- WHAT NEEDS TO BE DONE -
Among the lines of the entries below, count those containing the word "will" and answer with the number only.

- AVAILABLE RECORDS -
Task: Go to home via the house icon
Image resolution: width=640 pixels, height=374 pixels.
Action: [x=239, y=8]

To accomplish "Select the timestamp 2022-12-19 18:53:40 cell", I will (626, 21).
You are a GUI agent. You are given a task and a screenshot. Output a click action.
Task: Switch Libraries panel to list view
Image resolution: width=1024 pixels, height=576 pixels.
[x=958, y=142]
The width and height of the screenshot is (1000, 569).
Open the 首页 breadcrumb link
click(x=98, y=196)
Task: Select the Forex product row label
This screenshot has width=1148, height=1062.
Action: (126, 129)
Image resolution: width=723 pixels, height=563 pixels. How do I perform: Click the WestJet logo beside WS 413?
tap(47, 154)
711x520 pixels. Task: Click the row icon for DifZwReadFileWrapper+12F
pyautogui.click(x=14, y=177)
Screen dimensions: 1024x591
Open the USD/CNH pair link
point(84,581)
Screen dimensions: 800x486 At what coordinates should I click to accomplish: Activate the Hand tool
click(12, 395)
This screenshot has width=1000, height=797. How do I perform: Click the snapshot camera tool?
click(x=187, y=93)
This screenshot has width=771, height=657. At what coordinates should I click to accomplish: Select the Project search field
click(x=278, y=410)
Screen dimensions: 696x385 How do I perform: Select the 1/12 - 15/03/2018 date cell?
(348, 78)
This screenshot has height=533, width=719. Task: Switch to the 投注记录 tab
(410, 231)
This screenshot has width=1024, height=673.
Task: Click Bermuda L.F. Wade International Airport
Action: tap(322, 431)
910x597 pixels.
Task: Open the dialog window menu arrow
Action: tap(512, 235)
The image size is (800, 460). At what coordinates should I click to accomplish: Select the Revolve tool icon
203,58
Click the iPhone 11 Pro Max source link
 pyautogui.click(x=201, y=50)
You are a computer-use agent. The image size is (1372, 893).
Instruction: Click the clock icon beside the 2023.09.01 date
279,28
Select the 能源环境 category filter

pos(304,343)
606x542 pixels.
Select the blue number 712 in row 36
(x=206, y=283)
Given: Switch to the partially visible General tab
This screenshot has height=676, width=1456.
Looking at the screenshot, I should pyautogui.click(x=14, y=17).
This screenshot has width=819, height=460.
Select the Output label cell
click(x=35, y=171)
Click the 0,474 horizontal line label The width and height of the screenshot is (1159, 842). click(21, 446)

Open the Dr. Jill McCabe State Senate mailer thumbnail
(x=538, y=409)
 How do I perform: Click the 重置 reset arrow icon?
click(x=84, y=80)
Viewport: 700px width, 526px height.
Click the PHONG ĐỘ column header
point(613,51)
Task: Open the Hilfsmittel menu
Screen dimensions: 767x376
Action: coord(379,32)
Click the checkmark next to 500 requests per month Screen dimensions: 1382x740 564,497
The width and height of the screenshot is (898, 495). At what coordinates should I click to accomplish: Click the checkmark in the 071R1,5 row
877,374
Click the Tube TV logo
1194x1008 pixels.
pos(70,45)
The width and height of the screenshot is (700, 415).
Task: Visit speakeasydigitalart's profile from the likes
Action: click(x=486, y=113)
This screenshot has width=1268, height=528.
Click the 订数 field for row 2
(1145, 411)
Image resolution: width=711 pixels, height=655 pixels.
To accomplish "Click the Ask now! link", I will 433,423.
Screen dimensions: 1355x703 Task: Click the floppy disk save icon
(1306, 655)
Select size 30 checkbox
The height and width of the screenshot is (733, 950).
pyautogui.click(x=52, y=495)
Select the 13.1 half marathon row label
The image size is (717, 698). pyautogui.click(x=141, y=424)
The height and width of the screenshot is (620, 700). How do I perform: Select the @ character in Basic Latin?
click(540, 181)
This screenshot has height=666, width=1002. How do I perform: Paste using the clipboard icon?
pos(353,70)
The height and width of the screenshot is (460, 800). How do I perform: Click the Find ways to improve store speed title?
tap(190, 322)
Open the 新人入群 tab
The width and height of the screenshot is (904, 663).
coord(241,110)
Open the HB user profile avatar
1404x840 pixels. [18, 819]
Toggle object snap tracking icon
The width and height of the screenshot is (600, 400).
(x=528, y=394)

- TASK RESPONSE -
2